Now, storage lies in computers all over the world, with backups of backups. Because of this shift in storage, we can afford to measure much more. Everything is tracked, forever.

When we all lived in caves, credit score was determined by human memory. Storage was in our heads. We tracked what we remembered. And, usually, we remember large, important events and major life milestones.

Minor transgressions were lost thanks to the adage “forgive and forget.” Our minds can’t afford to store trivial events. They run out of space. Now that the task of remembering has been relegated to machines, there is no forgetting and no forgiveness.

This shift from ephemeral to permanent storage, combined with the expansion of what gets stored (everything we can think of) also influences the third key point when it comes to social credit scores.

Consequences
​In our current legal system, our methods of sharing evidence are horribly crude compared to a tech-enabled future. What we track is already here; we just haven’t turned it on. All we need to decide is whether or not law enforcement can use it against us, which the Patriot Act already allows.

But, that is federal legislation. Wait till we have trickle-down surveillance, where smaller localities begin the same.

Plenty of tech journalists, pundits, politicians, and titans of industry have made predictions about where we are heading. For example, Balaji Srinivasan tweeting about how people are migrating. For the record, he has many related tweets; this is but one. Think of all the Californians who moved to Austin, Texas or the New Yorkers who moved to Miami, Florida. Basically, if you’re in a city that judges you to be a second-class citizen per your social credit score, you have a strong incentive to move to another one. For example, not being able to eat at restaurants in New York City without sharing private health information.

But, “How will governments shift?” isn’t a great question. After all, governments are just groups of people.

What matters more is, “How will WE transform”?

Currently, our collective consciousness feels somewhat infantile. It is shifting though. It’s never static anyways. Punishment is our most common method for behavior change right now, and it is also the least effective.

Until we decide to use another method, our technologies will be used mostly for punishment.

That begs the question, if WE want to be different, how can I be different?

Crafting A Personal Credit Score

​If we judge ourselves inaccurately, we will do the same to others.
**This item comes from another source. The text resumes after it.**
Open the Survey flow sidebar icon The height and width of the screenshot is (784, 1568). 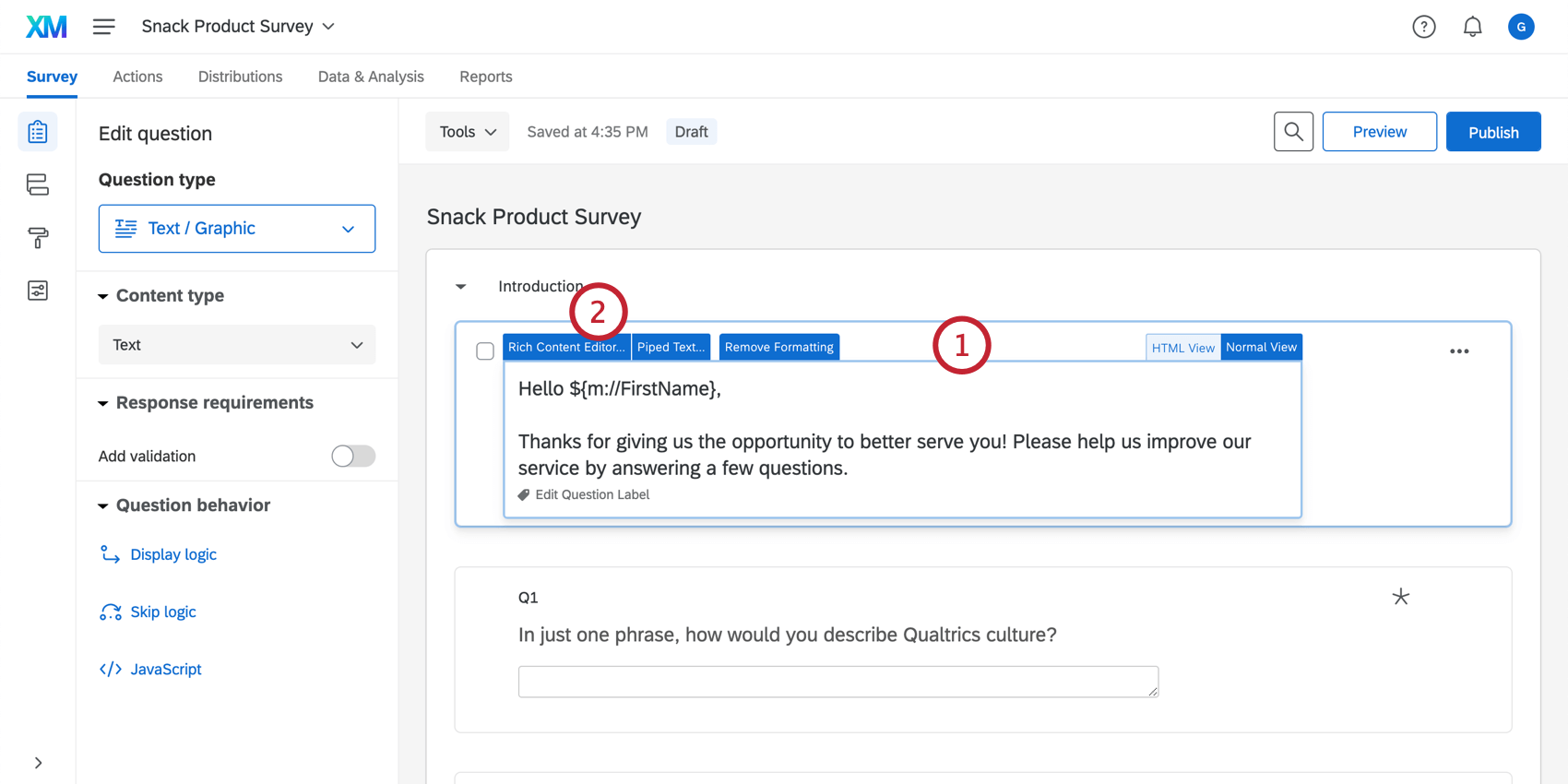(38, 184)
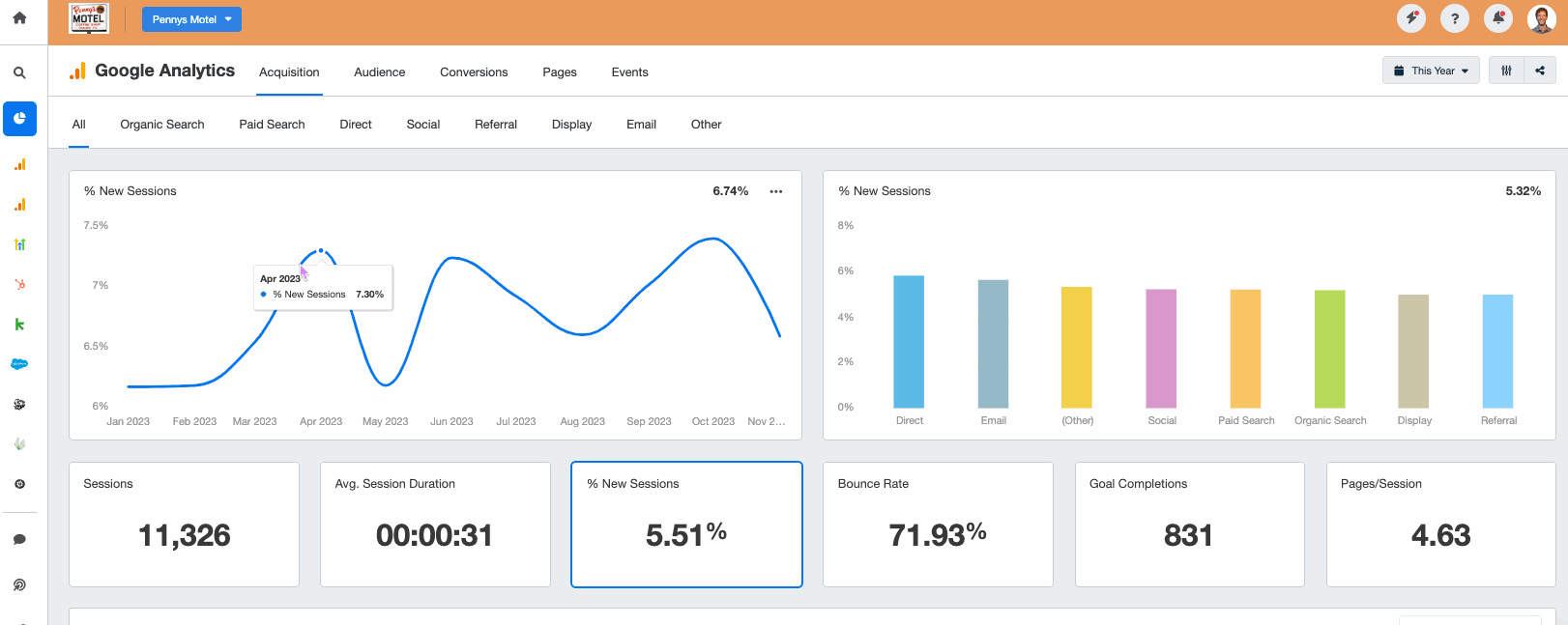Click the HubSpot integration icon in sidebar

tap(19, 284)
Poor discernment leads to problems for ourselves and others. So, a better way to begin judging other people is to cultivate a better way of judging yourself.

As humans, we go around projecting all the time. So as we learn to score ourselves kindly, we learn to do the same to others. After all, that’s what a credit score is — a tool for judging. This doesn’t mean being blind or ignorant though.

“We judge ourselves by our intentions and others by their behaviour.”― Stephen M.R. Covey, The Speed of Trust: The One Thing that Changes Everything

Here are some ways to recalibrate how you judge yourself, with the intention of boosting your skills of discernment.

  • Exposure therapy: expose yourself to a variety of people, places, ideas, and things. Put more simply, travel.
  • Take psychedelics: One of the most common effects of a psychedelic experience is refraining from violence as a means of problem-solving. For the record, this is grossly oversimplified.
  • Practice a growth mindset: Growth mindsets help decouple effort from outcome and remove unnecessary judgments.
  • Be the change you wish to see. As Marcus Aurelius said, “The best revenge is not to be like that.” If someone is unfair, be extra fair. If someone is unkind, be more kind.

There will be many other steps, but such is life. A marathon is run one step at a time.

If we want different outcomes, we need different inputs. Remember that if I am different, then we are different. Because I am part of the ‘we.’